Document segment>
────────────────────────────────────────

Azure OpenAI's streaming responses use Server-Sent Events (SSE), which support only one subscriber. This creates a challenge when using APIM's Event Hub Logger as it would consume the stream, preventing the actual client from receiving the response.
This solution introduces a lightweight Azure Function proxy that enables Event Hub logging while preserving the streaming response for clients.
With token usage data being available in both stream & non-stream AOAI API, we can monitor this the right way!
Architecture
Client → APIM → Azure Function Proxy → Azure OpenAI
↓
Event Hub
Technical Implementation
Streaming Response Handling
The core implementation uses FastAPI's StreamingResponse to handle Server-Sent Events (SSE) streams with three key components:
1. Content Aggregation
async def process_openai_stream(response, messages, http_client, start_time):
content_buffer = []
async def generate():
for chunk in response:
if chunk.choices[0].delta.content:
content_buffer.append(chunk.choices[0].delta.content)
yield f"data: {json.dumps(chunk.model_dump())}\n\n"
This enables real-time streaming to clients while collecting the complete response for logging. The content buffer maintains minimal memory overhead by storing only text content.

────────────────────────────────────────

[Dataset excerpts]
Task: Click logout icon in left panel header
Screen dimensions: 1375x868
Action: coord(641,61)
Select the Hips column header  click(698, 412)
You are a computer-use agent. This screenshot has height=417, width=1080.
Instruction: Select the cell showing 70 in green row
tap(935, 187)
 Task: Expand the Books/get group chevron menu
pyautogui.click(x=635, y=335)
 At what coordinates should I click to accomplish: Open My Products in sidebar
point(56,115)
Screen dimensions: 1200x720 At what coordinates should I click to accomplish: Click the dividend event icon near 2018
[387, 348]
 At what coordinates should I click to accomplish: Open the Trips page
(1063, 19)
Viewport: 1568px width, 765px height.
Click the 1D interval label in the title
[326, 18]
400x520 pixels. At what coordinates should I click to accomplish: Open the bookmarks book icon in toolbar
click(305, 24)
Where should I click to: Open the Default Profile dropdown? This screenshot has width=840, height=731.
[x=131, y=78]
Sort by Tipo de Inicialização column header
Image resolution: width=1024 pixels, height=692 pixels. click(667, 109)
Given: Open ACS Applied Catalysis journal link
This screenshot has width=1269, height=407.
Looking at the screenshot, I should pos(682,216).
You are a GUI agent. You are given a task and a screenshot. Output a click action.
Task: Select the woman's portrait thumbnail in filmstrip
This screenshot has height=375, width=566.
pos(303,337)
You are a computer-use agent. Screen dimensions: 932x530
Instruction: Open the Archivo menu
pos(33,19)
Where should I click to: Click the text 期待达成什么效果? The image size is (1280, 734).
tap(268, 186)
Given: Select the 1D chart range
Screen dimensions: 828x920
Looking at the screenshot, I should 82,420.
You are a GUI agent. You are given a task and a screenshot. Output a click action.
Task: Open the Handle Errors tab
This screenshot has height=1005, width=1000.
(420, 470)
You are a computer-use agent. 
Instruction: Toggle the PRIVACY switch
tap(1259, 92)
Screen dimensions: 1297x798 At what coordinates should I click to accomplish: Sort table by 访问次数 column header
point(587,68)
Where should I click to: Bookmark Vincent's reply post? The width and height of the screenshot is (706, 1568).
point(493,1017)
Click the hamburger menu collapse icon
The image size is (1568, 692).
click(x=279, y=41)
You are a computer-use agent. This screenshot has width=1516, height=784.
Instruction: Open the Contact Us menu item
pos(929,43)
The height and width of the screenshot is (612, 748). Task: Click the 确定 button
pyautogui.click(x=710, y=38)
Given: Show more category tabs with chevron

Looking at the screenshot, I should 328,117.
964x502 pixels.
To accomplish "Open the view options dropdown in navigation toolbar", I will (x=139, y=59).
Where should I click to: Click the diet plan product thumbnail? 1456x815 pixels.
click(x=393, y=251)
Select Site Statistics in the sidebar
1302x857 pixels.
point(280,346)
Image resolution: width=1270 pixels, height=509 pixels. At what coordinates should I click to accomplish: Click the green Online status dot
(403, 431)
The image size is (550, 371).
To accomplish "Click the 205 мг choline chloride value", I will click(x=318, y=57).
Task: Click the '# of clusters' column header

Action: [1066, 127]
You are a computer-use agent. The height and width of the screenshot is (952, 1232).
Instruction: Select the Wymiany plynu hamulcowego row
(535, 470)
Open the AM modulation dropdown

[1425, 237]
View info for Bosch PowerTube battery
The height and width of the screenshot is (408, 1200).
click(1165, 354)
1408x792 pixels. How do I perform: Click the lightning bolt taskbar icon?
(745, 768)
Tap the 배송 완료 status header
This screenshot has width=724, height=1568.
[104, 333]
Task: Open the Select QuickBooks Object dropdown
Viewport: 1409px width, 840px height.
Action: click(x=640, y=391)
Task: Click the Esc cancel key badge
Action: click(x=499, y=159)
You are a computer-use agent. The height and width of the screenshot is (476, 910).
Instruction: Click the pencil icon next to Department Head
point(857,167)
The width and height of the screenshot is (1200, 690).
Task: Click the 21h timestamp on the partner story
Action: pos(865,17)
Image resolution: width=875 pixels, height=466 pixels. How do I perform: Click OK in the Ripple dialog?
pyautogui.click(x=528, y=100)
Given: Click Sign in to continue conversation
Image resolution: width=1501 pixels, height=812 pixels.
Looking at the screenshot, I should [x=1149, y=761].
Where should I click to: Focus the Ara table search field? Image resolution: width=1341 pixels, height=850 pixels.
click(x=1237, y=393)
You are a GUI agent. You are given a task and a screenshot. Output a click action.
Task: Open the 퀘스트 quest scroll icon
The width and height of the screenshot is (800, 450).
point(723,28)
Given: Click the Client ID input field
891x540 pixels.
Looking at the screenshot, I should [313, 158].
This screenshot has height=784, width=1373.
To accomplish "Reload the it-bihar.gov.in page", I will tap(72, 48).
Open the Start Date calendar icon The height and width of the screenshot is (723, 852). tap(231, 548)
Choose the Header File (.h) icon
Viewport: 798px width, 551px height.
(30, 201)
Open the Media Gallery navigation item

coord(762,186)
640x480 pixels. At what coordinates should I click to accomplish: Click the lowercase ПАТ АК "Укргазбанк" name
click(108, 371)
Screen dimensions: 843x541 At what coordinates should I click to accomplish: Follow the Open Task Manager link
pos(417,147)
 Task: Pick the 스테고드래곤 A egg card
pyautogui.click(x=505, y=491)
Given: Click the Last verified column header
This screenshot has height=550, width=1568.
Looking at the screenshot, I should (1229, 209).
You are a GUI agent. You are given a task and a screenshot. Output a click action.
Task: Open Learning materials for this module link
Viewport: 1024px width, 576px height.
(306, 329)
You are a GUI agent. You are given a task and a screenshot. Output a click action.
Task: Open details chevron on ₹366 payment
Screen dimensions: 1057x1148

────────────────────────────────────────

Exercise 1>
In the article on Azure OpenAI streaming logging, reproduce everything from "Azure OpenAI's streaming" down to "the right way!".
Exercise 2>
Answer these questions using the article on Azure OpenAI streaming logging:
(a) How many subscribers do Server-Sent Events support?
(b) Which FastAPI class does the core implementation use to handle SSE streams?
(c) What does the content buffer store to keep memory overhead minimal?

Your solution 1>
Azure OpenAI's streaming responses use Server-Sent Events (SSE), which support only one subscriber. This creates a challenge when using APIM's Event Hub Logger as it would consume the stream, preventing the actual client from receiving the response.
This solution introduces a lightweight Azure Function proxy that enables Event Hub logging while preserving the streaming response for clients.
With token usage data being available in both stream & non-stream AOAI API, we can monitor this the right way!

Your solution 2>
(a) Only one subscriber.
(b) StreamingResponse.
(c) Only text content.